A partir de là, on se dirige vers la démocratisation de la production, du marketing, de la logistique. L'impression 3D capable à l'aide de logiciels de créer des objets en trois dimensions, couche par couche, est l'un des aspects de la nouvelle infrastructure. A terme, c'est la perspective de voir émerger des millions de petits producteurs qui utiliseront un dixième de l'énergie et des matériaux qu'utilisaient les usines pour produire un objet identique. Chacun d'entre eux va entrer en concurrence directe avec les gros producteurs centralisés de l'ancien modèle. Tous les rapports de pouvoir sont susceptibles de s'en trouver modifiés. Des dogmes aussi fortement implantés dans les esprits que la notion de propriété privée vont devoir évoluer.

La propriété privée est un trait fondamental du capitalisme, sur lequel on a bâti des postulats opératoires que l'on présente souvent comme inhérents à la nature humaine. A y bien réfléchir, ce ne sont que des constructions sociales visant à conforter un mode bien particulier d'organisation de l'activité économique. John Locke était convaincu que la propriété est un droit naturel. Pourtant, pendant l'essentiel de l'histoire de l'humanité, notre espèce a mené une vie communautaire de chasseur-cueilleur qui consommait les présents de la nature aussi vite qu'elle se les appropriait. La notion de propriété n'est apparue qu'avec l'agriculture, il y a 12 000 ans, sous la forme de stocks excédentaires de céréales et de têtes de bétail.

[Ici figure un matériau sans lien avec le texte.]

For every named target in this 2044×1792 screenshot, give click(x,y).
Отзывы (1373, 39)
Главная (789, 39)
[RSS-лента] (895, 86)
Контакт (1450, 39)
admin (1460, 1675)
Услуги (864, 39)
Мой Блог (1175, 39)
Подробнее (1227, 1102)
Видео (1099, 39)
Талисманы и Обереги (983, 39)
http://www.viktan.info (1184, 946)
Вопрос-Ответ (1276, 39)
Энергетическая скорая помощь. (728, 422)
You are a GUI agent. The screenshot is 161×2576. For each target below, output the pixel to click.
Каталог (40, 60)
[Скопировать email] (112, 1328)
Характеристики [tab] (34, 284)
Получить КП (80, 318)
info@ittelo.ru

A l'époque biosphérique représentée par Internet, les nouveau conflits vont progressivement se concentrer autour des droits d'accès aux réseaux. Ce changement reflète la perte d'importance de la propriété par rapport à l'accès dans un monde connecté et interdépendant. La troisième révolution industrielle est la dernière des grandes révolutions industrielles et elle va poser les bases d'une ère coopérative. Elle va déboucher sur la création pendant quarante ans de centaines de milliers d'emplois d'entreprises nouvelles. Ce sera une nouvelle ère caractérisée par le comportement coopératif, les réseaux sociaux et les petites unités de main-d'œuvre technique et spécialisées. Par opposition, ce sera la fin du modèle appuyé sur la main-d'œuvre de masse et le pouvoir vertical qui a prévalu au cours des deux cents dernières années.”


Bio express

Historien entrepreneur

Jeremy Rifkin, 67 ans, s'est fait connaître en Europe avec son livre La Fin du travail paru aux Etats-Unis en 1995. Il y décrivait l'ère de l'information et ses conséquences prévisibles : l'apparition de nouveaux emplois très qualifiés mais aussi l'émergence d'une sorte de nouveau prolétariat numérique. Entre les deux, seuls l'économie sociale et le secteur associatif pourraient remédier à la disparition de millions d'autres emplois. La thèse alimente les débats jusqu'à aujourd'hui. Ce premier succès a été aussi l'occasion de découvrir la méthode consistant à appuyer chaque ouvrage sur une profonde recherche bibliographique. Il la remet en oeuvre coup sur coup avec deux thèses voisines, Une nouvelle conscience pour un monde en crise et La Troisième Révolution industrielle, épaulé par sa petite entreprise, la Fondation sur les sciences économiques, composée de chercheurs et de documentalistes. Fonctionnant comme un mini think tank, Jeremy Rifkin commercialise ses conseils et analyses auprès de grandes entreprises et de gouvernements.

Par Jacques Secondi


Et le commentaire qui ajoute aux propos de Rifkin...

Delphin dit :
12/07/2012 à 16 h 11 min

Pas une ligne sur la non consommation d Ȏnergie, donc la non production de CO2 et la non pollution.

Ce qui intéresse J Rifkin, en bon capitaliste, c’est produire, produire, produire. Car là où il y a production, il y a profit potentiel.

Il est beaucoup plus rentable, pour le citoyen, d’investir 1 € dans l’isolation de sa maison que dans une pile à hydrogène chauffage +électricité. Beaucoup plus rentable et beaucoup moins prédateur de matières premières et de pollutions pour la planète.

Mais ça ne fait pas progresser les profits des entreprises et de la finance, car l’isolation bien faite (chanvre, ouate de cellulose) est – de plus – à vie, alors qu’une machine de production, il faut l’entretenir, la réparer et bientôt la remplacer car vite rendue obsolète par le système de production infinie.